■ YOUR INSTRUCTIONS: Look for "1953x664 pixels." in the records below, then copy that line and every line after it, exactly and with nothing added.

════════

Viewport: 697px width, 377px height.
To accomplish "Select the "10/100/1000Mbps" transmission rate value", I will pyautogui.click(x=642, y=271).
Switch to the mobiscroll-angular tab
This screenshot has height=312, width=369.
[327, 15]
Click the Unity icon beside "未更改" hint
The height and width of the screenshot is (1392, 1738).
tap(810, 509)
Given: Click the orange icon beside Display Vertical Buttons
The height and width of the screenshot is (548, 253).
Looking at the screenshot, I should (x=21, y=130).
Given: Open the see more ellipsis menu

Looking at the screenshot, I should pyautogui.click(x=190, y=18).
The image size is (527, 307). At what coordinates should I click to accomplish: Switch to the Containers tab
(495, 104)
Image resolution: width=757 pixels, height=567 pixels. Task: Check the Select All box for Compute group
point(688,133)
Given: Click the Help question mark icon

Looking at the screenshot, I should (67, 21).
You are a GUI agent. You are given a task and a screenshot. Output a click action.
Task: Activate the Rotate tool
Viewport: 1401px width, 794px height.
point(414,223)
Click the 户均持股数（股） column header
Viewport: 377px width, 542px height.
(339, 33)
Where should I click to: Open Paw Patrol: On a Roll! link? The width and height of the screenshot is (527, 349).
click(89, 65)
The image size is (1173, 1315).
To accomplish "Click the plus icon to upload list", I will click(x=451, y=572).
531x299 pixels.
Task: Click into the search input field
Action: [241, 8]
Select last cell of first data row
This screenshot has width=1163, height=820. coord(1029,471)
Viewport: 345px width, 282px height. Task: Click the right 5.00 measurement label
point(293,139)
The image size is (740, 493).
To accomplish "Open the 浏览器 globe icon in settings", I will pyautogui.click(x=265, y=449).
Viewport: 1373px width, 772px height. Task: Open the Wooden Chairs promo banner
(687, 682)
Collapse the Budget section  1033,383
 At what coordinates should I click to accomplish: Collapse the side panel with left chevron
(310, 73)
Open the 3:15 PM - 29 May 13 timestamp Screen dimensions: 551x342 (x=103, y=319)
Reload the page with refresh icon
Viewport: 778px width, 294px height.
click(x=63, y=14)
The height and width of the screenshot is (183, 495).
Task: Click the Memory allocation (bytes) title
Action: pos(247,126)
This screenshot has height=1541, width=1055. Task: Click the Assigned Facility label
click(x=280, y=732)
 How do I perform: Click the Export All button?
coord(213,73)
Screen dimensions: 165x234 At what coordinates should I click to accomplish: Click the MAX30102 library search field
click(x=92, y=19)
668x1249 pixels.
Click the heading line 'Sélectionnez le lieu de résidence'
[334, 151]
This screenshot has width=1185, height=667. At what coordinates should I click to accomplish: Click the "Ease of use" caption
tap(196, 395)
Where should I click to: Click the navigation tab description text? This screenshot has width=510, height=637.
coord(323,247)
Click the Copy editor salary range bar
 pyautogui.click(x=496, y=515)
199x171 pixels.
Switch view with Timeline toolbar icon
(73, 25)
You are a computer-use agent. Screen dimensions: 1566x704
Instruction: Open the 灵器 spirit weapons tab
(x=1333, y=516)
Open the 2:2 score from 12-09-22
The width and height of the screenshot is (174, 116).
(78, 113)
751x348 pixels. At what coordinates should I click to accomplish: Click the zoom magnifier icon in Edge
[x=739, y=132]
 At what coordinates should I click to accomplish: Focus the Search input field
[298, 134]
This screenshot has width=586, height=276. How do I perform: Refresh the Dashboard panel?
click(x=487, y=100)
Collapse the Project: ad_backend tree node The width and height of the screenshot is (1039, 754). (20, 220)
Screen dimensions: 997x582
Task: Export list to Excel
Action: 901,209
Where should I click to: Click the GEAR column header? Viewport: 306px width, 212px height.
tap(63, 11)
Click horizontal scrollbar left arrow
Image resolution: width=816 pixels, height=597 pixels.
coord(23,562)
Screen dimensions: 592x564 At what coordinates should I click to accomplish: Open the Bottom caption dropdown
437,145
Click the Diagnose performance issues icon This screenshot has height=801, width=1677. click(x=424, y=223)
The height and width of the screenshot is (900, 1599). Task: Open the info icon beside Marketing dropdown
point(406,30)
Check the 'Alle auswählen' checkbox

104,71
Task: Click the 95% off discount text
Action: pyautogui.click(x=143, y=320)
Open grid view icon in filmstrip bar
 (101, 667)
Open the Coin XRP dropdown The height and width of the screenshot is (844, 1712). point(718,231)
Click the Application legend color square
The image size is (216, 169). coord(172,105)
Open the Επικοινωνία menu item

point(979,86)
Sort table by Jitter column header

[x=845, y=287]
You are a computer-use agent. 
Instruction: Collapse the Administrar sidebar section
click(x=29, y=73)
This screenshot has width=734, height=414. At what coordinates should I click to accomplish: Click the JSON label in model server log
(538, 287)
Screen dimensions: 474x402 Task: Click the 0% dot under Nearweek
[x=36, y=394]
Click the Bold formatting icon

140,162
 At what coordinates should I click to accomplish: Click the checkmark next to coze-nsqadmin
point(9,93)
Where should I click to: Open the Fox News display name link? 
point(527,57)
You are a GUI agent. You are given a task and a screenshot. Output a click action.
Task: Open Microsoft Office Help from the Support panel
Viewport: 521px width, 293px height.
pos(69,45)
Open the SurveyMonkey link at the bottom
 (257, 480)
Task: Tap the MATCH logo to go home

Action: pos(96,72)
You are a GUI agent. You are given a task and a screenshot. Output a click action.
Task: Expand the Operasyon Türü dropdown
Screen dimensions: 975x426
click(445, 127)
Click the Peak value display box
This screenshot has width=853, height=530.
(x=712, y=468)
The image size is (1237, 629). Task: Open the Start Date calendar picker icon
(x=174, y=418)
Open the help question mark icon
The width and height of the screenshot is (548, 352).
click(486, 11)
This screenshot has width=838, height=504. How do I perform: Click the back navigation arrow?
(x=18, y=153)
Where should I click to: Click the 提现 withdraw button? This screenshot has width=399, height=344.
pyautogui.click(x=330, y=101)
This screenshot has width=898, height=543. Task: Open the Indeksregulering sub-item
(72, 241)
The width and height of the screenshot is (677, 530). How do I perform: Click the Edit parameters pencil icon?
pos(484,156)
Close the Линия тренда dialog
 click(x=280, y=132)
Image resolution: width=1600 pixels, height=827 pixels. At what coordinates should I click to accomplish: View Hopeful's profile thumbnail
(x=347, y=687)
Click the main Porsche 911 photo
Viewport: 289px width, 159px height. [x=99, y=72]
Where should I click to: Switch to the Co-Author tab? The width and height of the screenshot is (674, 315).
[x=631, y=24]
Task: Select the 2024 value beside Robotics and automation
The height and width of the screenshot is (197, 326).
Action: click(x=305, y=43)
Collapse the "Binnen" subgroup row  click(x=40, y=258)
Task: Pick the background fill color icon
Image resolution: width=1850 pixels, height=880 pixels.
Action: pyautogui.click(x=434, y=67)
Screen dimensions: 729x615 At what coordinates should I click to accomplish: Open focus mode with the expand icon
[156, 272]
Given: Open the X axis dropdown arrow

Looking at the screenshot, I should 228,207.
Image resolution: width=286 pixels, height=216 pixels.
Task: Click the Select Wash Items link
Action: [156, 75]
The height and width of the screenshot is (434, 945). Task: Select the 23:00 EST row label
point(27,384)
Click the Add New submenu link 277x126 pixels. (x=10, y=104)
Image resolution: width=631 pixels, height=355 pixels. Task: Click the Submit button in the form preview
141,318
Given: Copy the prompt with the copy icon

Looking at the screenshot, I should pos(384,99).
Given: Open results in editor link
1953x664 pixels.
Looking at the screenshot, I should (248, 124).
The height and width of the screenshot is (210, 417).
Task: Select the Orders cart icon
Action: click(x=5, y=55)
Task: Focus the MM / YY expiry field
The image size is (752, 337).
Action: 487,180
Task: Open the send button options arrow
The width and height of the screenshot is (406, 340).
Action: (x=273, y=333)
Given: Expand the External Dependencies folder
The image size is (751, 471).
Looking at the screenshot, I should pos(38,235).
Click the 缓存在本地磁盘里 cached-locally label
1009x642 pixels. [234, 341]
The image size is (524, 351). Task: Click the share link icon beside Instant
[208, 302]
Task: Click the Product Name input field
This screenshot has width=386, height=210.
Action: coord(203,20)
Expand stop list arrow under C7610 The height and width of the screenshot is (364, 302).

════════

■ THE ANSWER:
1953x664 pixels.
Looking at the screenshot, I should (248, 124).
The height and width of the screenshot is (210, 417).
Task: Select the Orders cart icon
Action: click(x=5, y=55)
Task: Focus the MM / YY expiry field
The image size is (752, 337).
Action: 487,180
Task: Open the send button options arrow
The width and height of the screenshot is (406, 340).
Action: (x=273, y=333)
Given: Expand the External Dependencies folder
The image size is (751, 471).
Looking at the screenshot, I should pos(38,235).
Click the 缓存在本地磁盘里 cached-locally label
1009x642 pixels. [234, 341]
The image size is (524, 351). Task: Click the share link icon beside Instant
[208, 302]
Task: Click the Product Name input field
This screenshot has width=386, height=210.
Action: coord(203,20)
Expand stop list arrow under C7610 The height and width of the screenshot is (364, 302).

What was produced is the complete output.